--- Assignment ---
Exact transcription of the data below is required, without the images.

------------

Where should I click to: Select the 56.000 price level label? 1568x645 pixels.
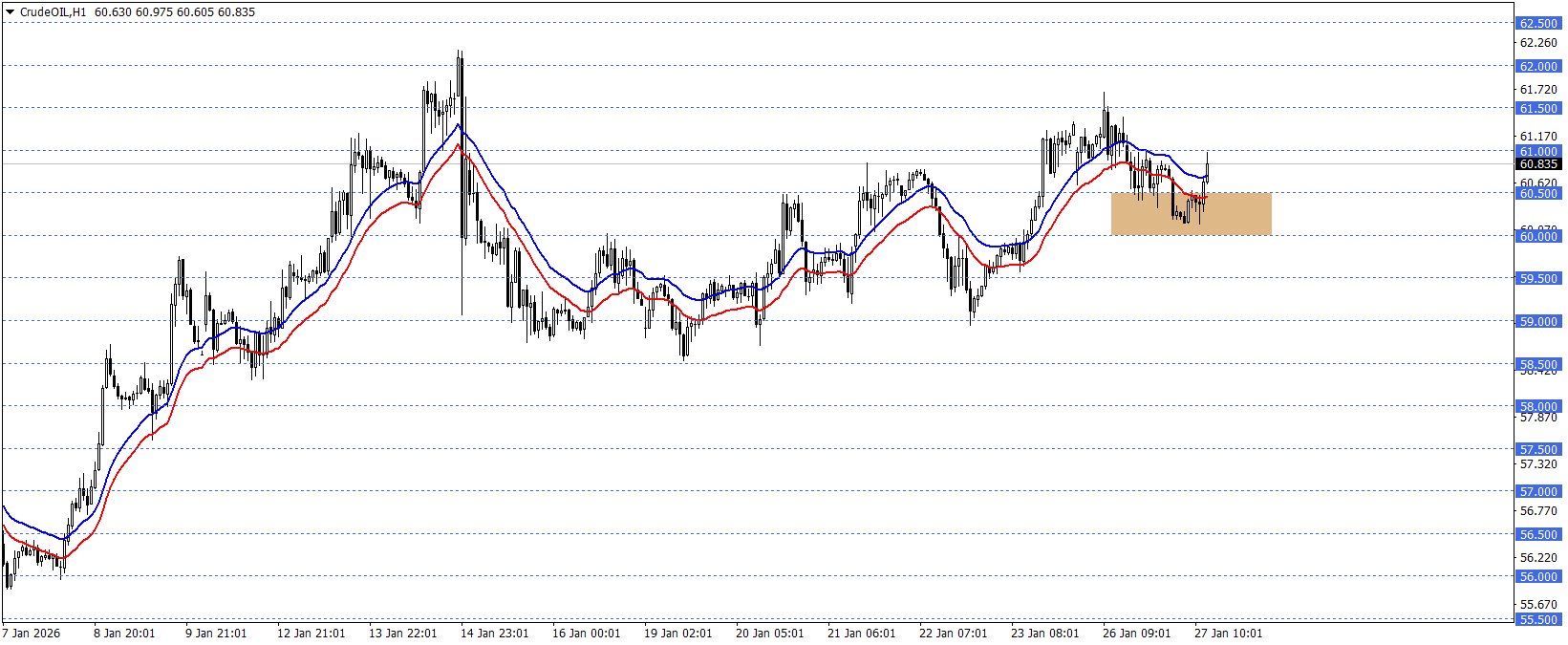pyautogui.click(x=1538, y=577)
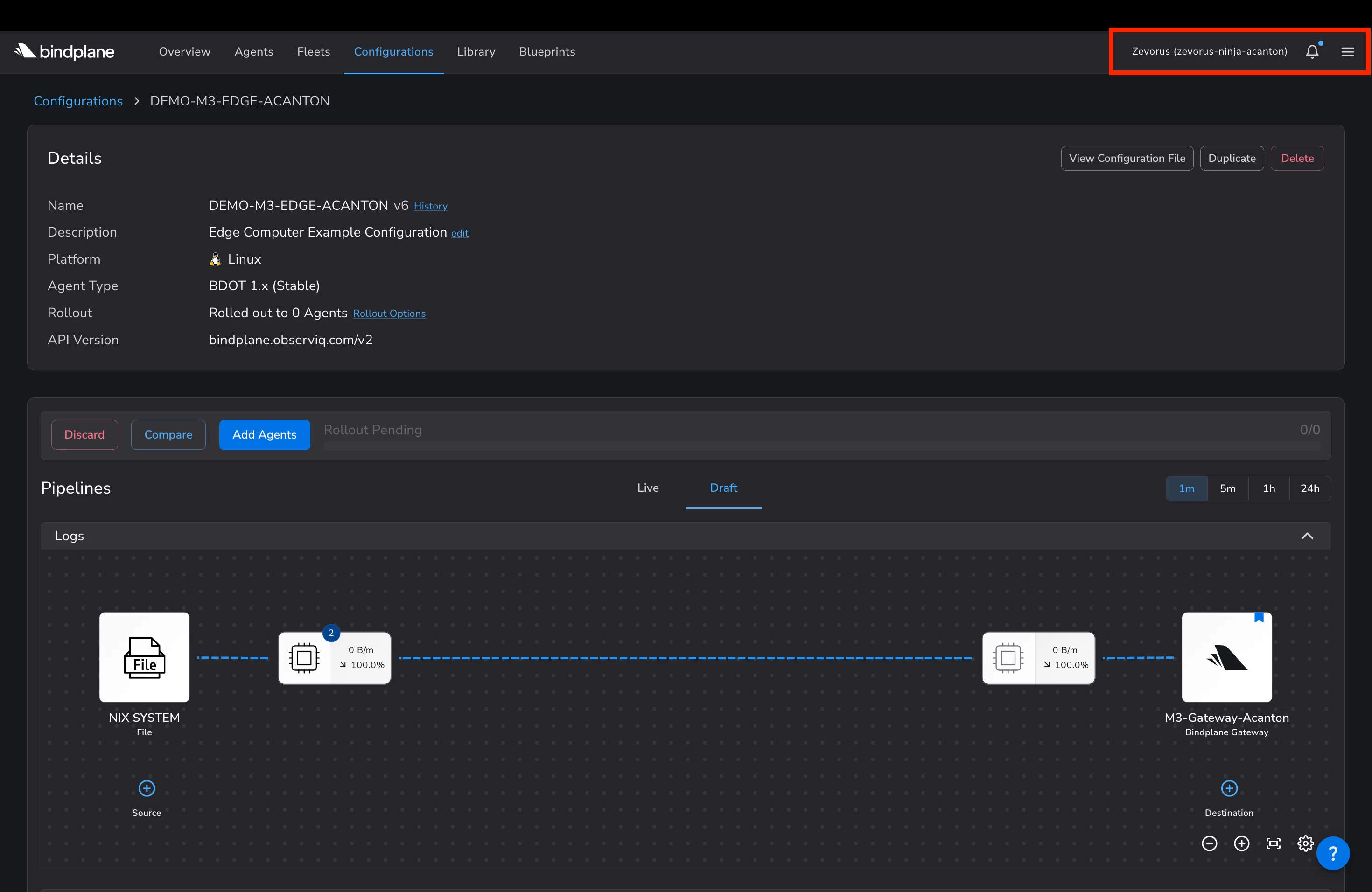Switch to the Live pipeline tab

648,488
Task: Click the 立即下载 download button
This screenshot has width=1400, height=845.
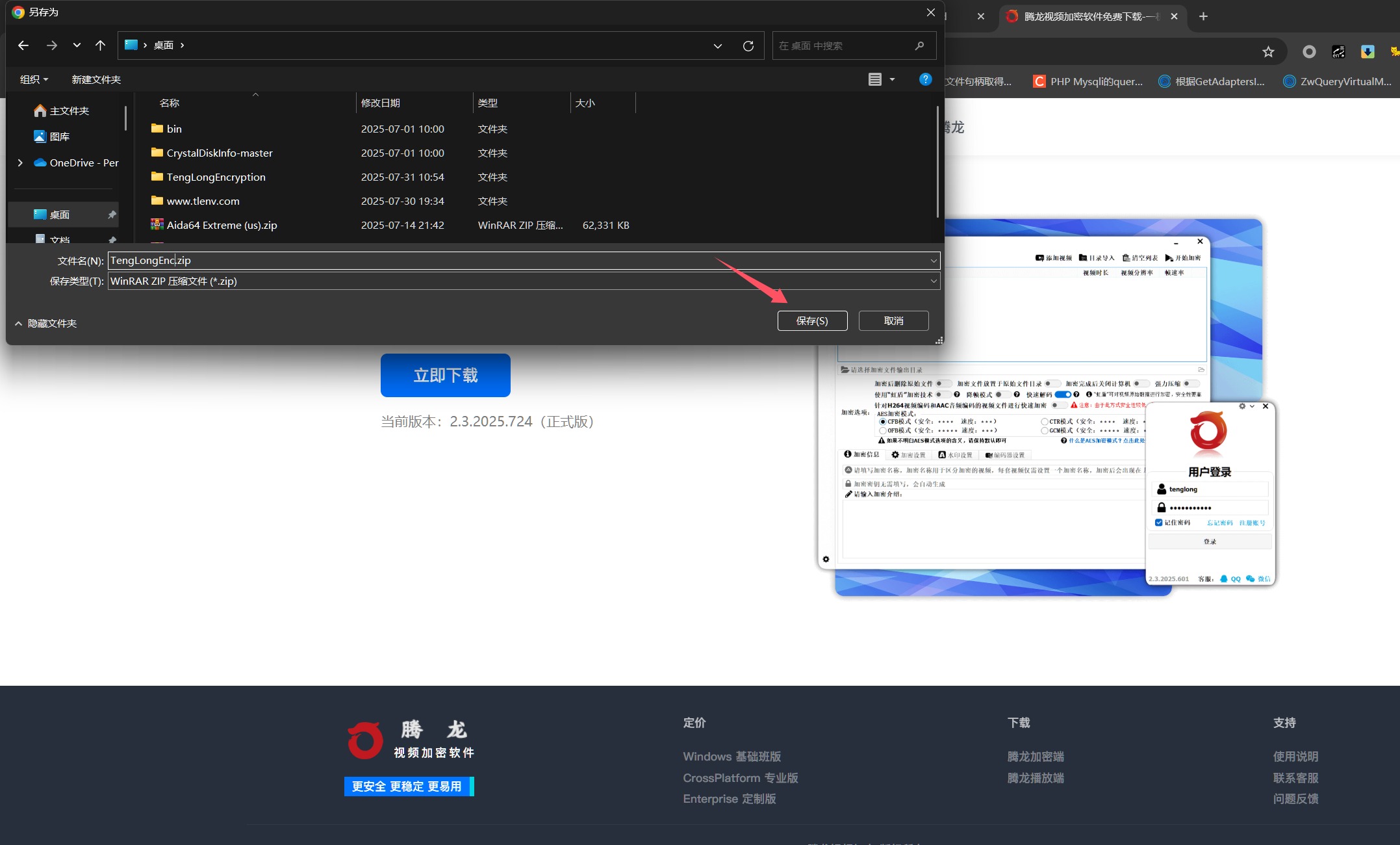Action: coord(446,375)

------------

--- Completed exercise ---
Where should I click to: Select the 56.000 price level label? 1568x645 pixels.
pyautogui.click(x=1538, y=577)
Switch to the Live pipeline tab

648,488
Task: Click the 立即下载 download button
This screenshot has width=1400, height=845.
Action: coord(446,375)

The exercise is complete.